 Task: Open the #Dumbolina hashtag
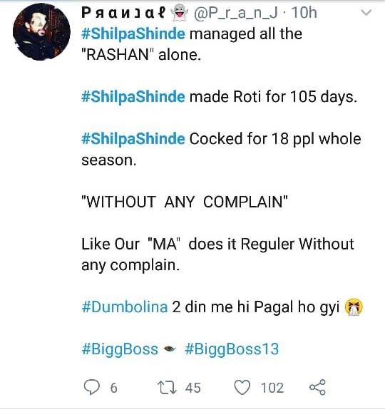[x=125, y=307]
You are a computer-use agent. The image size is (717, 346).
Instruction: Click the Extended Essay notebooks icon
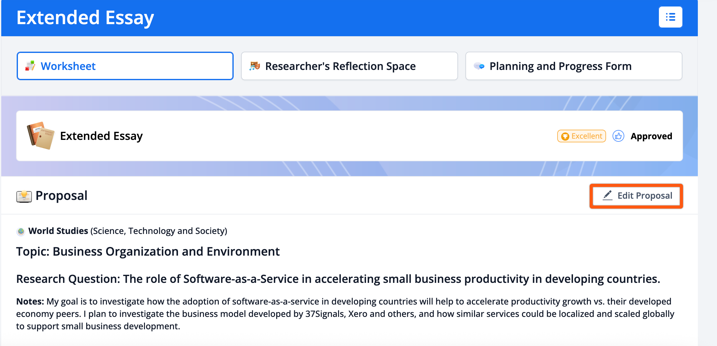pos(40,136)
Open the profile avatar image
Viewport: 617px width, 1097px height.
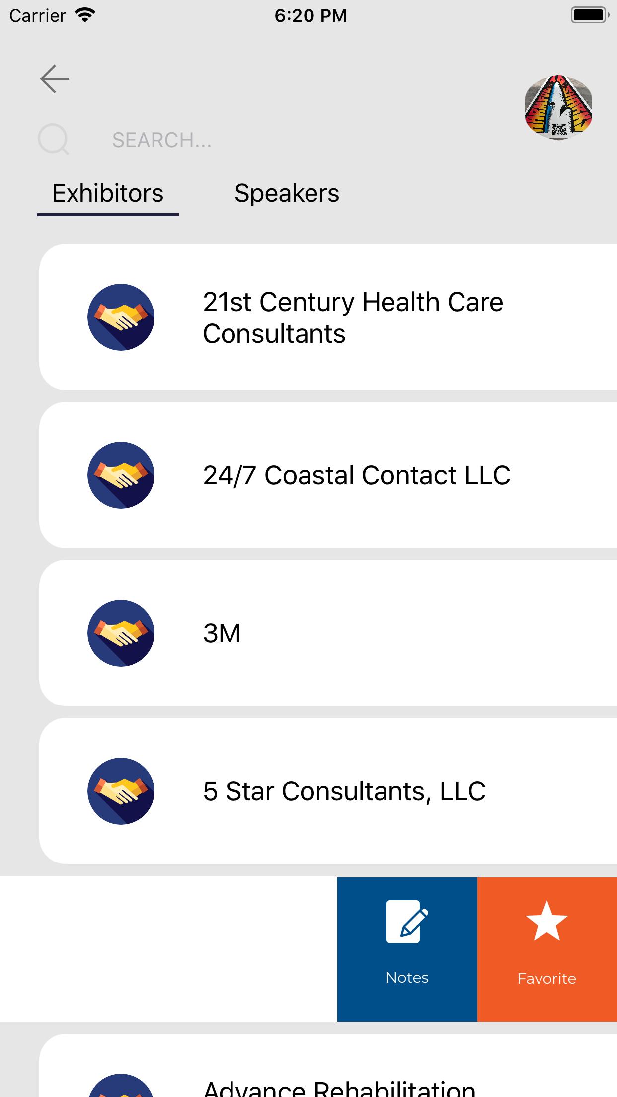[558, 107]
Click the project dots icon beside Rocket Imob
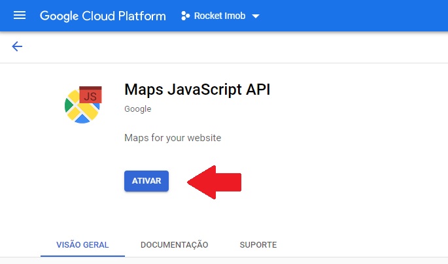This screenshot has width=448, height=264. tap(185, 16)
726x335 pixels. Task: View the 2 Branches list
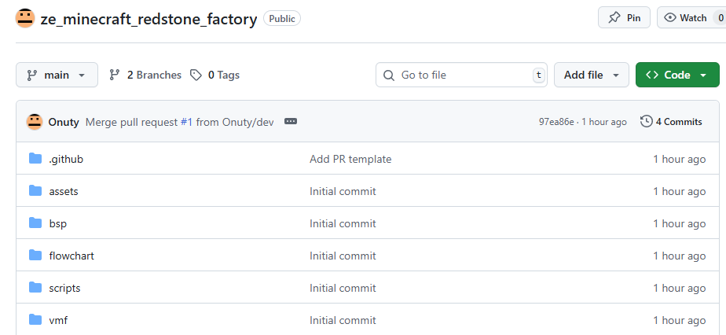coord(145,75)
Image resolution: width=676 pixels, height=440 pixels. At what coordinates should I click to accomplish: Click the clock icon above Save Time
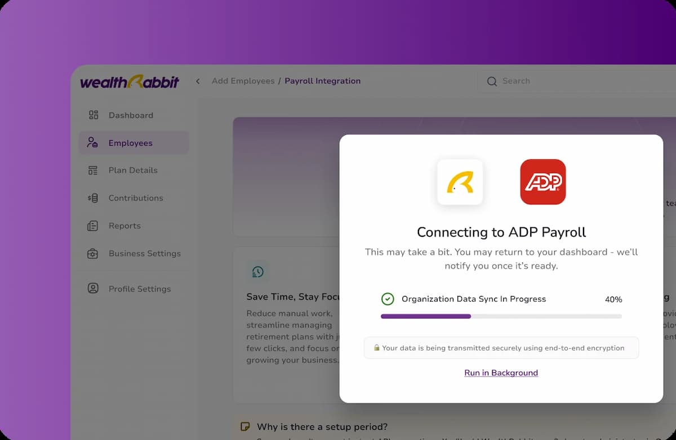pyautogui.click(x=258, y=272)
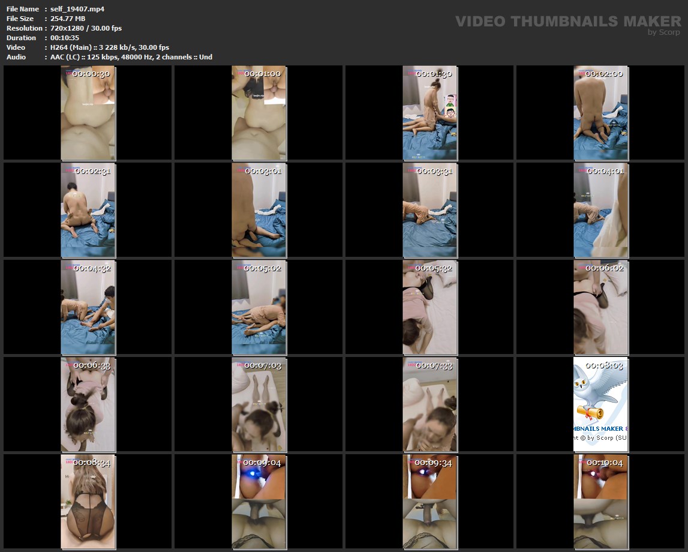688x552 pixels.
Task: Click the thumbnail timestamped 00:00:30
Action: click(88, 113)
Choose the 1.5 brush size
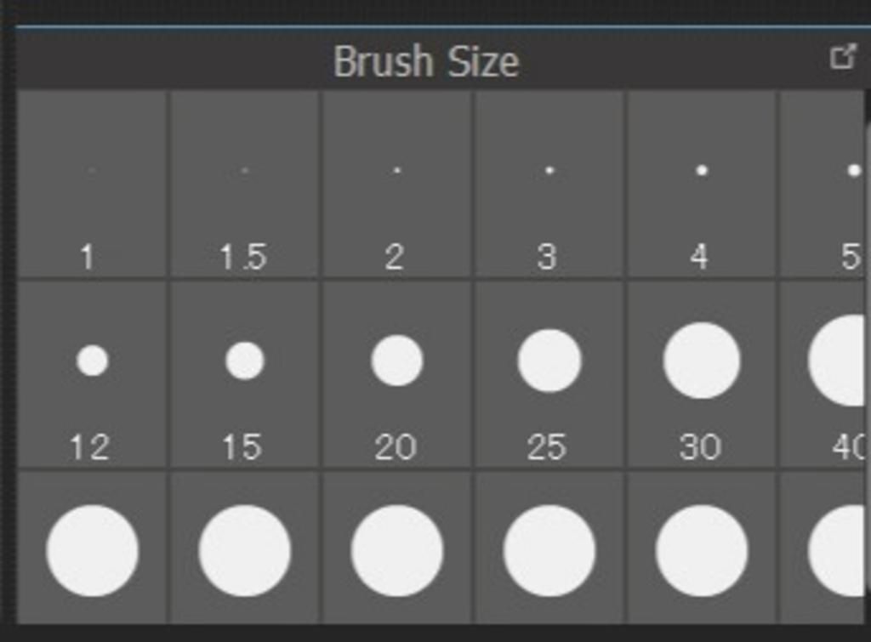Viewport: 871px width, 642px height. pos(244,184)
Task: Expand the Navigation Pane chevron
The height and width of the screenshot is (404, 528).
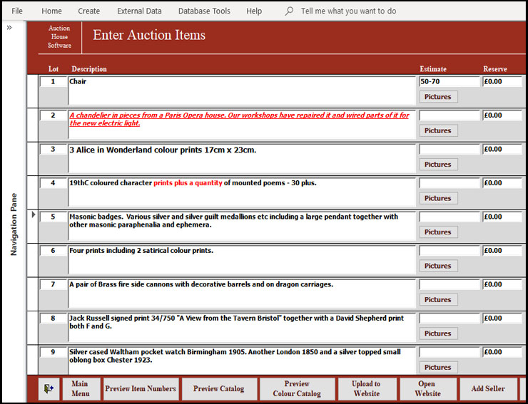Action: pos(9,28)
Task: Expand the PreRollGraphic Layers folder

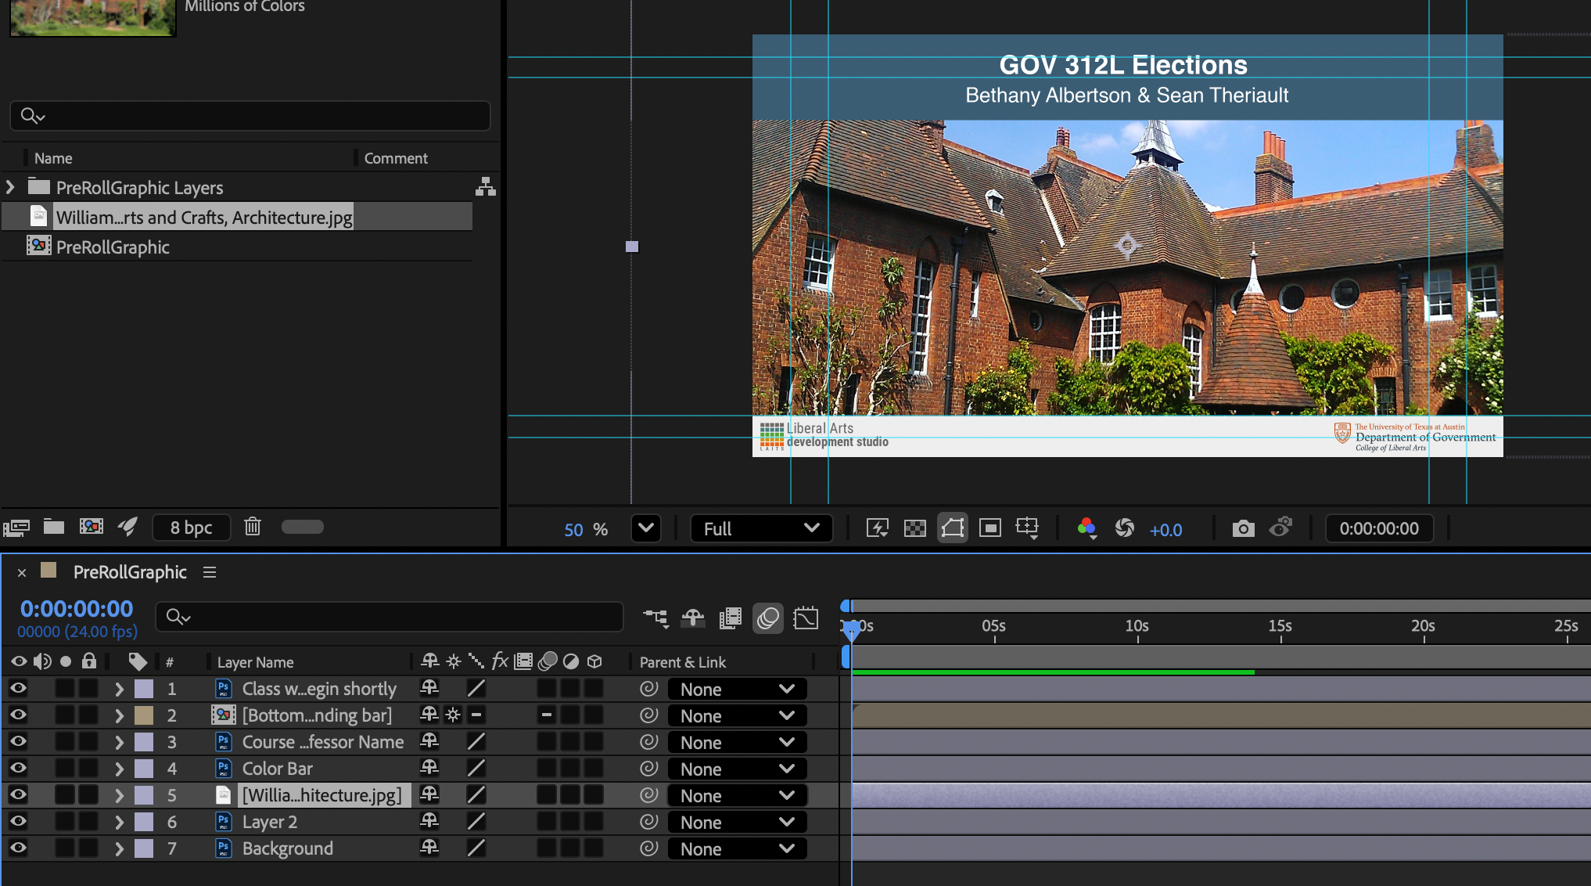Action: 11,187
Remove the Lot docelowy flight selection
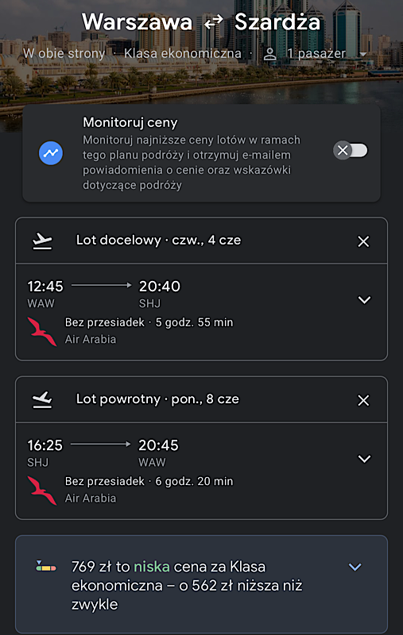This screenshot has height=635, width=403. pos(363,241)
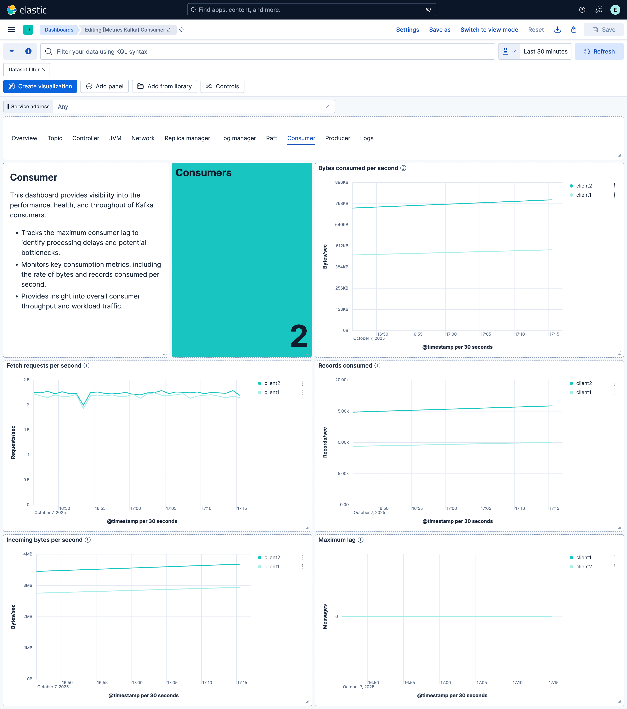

:: Given instruction ::
Please express the items starting at the line that contains "Choose the 1.5 brush size" and ending with the last of the items as a two-column CSV with columns text and answer. Give one row per item, put each value in a single quoted field with line breaks turned into spaces, and leave out the pictures.

:: Correct result ::
text,answer
"Choose the 1.5 brush size","Viewport: 871px width, 642px height. pos(244,184)"
"Task: Expand the Navigation Pane chevron The height and width of the screenshot is (404, 528).","Action: pos(9,28)"
"Task: Expand the PreRollGraphic Layers folder","Action: 11,187"
"Remove the Lot docelowy flight selection","This screenshot has height=635, width=403. pos(363,241)"